B. In filing a petition for an appeal against the foregoing decision of refusal with the Intellectual Property Tribunal, the Plaintiff made an amendment to delete all the designated goods and services that conflict with the designated goods and services of the prior registered trademark 1 through 5, 7 or 11 among the designated goods and services of the trademark and service marks of the instant international registration, and the said amendment included “comman Management” in the designated service business. Since then, the Plaintiff submitted to the Intellectual Property Tribunal a written opinion stating that “the foregoing amendment included “comer’s “comed assets management” in the designated service business.” Since it was an error, the Plaintiff’s assertion that “comer’s correction is excluded.”

C. The Intellectual Property Tribunal, without notifying the Plaintiff of the grounds for rejection as to the 6th of the prior registered trademark, dismissed the request for adjudication on the ground that “comman management” in the designated service business of the instant international registration application trademark and service mark was identical or similar to the prior registered trademark 6 and the mark and designated service business constituted Article 7(1)7 of the former Trademark Act.

D. The Plaintiff asserted that the instant trial decision was erroneous in the course of rendering no opportunity to submit a written opinion while filing a lawsuit seeking revocation of the trial decision on the instant case. However, the lower court dismissed the Plaintiff’s claim on the ground that the grounds for rejection related to the pre-registered trademark 6 constituted the Plaintiff’s grounds for submission of a written opinion and for correction.

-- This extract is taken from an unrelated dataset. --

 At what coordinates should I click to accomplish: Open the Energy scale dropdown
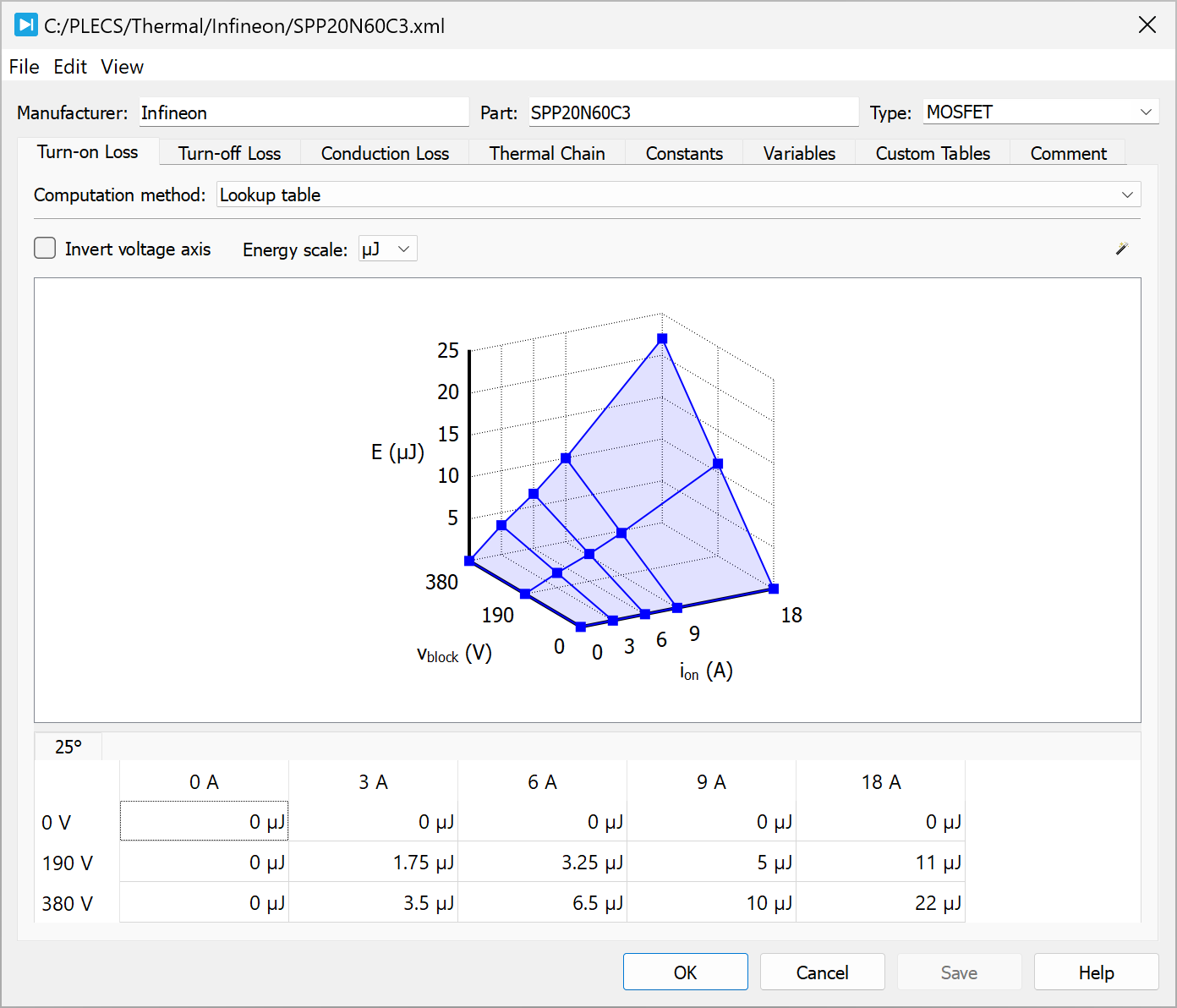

3. Examining the above facts in light of the legal principles as seen earlier, even if “the Asset Management” in the designated service business of the application trademark or service mark of this case was given an opportunity to present opinions on the grounds for rejection, the Plaintiff’s amendment to delete “the Asset Management” of the designated service contrary to Article 7(1)7 of the former Trademark Act, which is identical or similar to “the prior registered trademark 6,” at the examination stage, the examiner of the Korean Intellectual Property Office did not consider “the grounds for rejection related to the prior registered trademark 6 at the time of the decision of refusal as the grounds for rejection,” and did not consider “the grounds for rejection regarding the prior registered trademark 6 at the time of the decision of refusal,” and the Intellectual Property Tribunal did not consider “the grounds for rejection regarding the designated service business of the application trademark or service mark of this case as the grounds for rejection of the prior registered trademark 6 and did not present an opportunity to present an opinion to the Intellectual Property Tribunal pursuant to Article 7(1)7(1)7 of the former Trademark Act.”

4. Therefore, the lower court determined that there was no procedural error in the instant trial decision, thereby adversely affecting the conclusion of the judgment by misapprehending the legal doctrine on notification of grounds for rejection at the trial stage, and the allegation in the grounds of appeal assigning this error is with merit. The Supreme Court Decision 2015Hu1997 Decided March 24, 2016 cited by the lower court differs from the instant case, and thus, is inappropriate to be invoked in the instant

5. Therefore, without further proceeding to decide on the remaining grounds of appeal, the lower judgment is reversed, and the case is remanded to the lower court for further proceedings consistent with this Opinion. It is so decided as per Disposition by the assent of all participating Justices on the bench.